Bringing AI Closer to the Mission

Expert: Jason Balser

Published: July 17, 2026

What do you think of when you hear “the Borg”? If you are a Star Trek fan, you know that the Borg are a technologically advanced species that goes around the universe assimilating every technology and species it can find. It absorbs intelligence, erases individuality and “standardizes” everything into its own image.

Sound a bit like how we think about modern LLMs?

Today, we often ask the question, “Which LLM do you use?” There are political and technical fights over which LLMs are allowed and which ones can be trusted. Some of this is because the capabilities of these platforms are dangerous in the wrong hands; but, the far more common concerns are trust and cost considerations. Do we really know what the cloud AI providers are doing with our data? Have you ever been surprised by an unexpected token usage bill?

For government agencies, those concerns affect privacy, compliance, mission continuity and the public’s trust in how AI is used.

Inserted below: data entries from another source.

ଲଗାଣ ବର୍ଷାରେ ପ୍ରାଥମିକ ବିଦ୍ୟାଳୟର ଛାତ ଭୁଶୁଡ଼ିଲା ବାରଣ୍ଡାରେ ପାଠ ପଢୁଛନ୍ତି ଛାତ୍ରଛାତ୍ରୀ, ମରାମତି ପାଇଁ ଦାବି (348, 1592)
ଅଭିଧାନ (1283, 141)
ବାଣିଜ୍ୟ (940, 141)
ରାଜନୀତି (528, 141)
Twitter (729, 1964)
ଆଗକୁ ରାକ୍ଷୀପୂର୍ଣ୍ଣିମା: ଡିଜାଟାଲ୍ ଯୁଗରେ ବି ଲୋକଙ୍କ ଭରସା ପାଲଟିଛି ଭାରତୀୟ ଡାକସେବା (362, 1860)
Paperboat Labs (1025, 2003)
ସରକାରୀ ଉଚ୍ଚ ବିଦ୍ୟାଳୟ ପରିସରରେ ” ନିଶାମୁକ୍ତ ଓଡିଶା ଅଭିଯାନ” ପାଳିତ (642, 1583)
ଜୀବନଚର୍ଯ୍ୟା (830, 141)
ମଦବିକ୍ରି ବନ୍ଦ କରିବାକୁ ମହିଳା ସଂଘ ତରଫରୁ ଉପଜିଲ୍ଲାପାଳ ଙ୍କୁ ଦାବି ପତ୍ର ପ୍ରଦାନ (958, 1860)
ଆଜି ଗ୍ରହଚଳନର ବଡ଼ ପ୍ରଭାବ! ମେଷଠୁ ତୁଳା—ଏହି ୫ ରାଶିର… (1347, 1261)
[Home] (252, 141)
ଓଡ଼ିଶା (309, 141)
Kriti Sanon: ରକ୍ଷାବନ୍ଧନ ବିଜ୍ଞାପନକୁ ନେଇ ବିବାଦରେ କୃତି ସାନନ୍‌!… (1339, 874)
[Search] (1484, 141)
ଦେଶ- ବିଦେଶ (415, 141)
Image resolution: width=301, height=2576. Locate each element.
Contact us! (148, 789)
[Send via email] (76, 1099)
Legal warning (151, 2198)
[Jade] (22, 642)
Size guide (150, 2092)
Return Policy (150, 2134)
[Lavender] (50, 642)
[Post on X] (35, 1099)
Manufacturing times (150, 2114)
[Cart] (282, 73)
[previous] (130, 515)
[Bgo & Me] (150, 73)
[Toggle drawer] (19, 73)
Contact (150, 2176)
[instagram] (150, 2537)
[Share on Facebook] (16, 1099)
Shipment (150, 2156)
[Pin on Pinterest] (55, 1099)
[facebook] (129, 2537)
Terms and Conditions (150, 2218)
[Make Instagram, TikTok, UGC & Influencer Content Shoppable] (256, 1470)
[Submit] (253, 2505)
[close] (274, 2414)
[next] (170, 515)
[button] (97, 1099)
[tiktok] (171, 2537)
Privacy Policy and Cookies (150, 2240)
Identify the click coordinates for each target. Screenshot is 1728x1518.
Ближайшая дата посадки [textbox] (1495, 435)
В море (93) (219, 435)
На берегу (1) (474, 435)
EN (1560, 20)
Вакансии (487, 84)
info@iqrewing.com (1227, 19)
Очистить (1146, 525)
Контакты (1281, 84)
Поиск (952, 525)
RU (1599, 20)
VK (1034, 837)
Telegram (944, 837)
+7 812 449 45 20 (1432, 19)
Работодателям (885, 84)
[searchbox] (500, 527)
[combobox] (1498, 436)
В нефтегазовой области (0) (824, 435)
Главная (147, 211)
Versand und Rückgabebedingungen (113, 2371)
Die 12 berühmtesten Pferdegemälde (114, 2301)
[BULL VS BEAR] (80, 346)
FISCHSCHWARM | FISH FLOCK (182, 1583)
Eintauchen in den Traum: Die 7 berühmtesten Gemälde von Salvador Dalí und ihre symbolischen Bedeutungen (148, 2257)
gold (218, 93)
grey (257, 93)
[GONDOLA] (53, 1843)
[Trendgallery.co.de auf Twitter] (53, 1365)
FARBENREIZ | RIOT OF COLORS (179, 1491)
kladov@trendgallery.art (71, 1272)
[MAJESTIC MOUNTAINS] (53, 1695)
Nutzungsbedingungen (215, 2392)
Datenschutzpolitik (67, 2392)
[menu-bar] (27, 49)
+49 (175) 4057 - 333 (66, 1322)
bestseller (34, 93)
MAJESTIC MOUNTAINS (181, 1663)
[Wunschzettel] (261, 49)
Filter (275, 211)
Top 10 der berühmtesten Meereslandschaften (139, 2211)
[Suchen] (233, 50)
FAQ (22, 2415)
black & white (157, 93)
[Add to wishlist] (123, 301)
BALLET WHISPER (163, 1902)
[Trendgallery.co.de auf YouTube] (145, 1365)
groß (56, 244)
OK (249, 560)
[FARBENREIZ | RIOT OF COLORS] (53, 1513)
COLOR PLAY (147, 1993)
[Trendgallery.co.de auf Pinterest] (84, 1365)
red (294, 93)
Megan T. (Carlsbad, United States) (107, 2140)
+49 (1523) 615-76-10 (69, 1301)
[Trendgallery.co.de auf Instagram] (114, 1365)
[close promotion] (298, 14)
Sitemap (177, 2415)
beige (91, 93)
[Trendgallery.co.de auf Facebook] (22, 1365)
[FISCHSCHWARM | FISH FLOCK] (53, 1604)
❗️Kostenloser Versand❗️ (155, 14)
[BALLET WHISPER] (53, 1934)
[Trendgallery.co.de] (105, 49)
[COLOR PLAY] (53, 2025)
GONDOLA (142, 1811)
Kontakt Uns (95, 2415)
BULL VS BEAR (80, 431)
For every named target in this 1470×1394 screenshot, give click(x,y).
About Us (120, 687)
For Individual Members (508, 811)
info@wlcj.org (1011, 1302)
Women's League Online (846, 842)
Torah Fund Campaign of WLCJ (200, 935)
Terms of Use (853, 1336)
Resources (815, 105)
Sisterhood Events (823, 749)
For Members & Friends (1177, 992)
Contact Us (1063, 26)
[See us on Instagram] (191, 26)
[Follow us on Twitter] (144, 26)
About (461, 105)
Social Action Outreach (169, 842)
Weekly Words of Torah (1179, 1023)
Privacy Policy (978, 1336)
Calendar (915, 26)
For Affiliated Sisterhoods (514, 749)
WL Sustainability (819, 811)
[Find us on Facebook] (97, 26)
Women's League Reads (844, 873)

Consumer Tools as Enterprise Signals

Apple has taken a lot of flak for being behind in the AI race; but Apple has always been a user experience, privacy-first company. What if they are playing the long game and planning for on-device-first AI capabilities? Newer hardware is certainly powerful enough to run local, purpose-built AI engines. What if they aren’t behind but are on the forefront of where AI is really headed: local AI engines that we can control and can trust?

We are seeing this in other consumer apps and platforms like Google’s AI Edge Eloquent, which can perform on-device voice transcription and cleanup. It also has an option to go to the cloud for more advanced features.

OpenClaw is another example, essentially your own personal agentic AI engine that can run local models and connect to the tools and workflows you already use. Initial security and guardrail concerns aside, these tools point toward a broader trend of AI moving closer to the user, closer to existing workflows, and closer to the data.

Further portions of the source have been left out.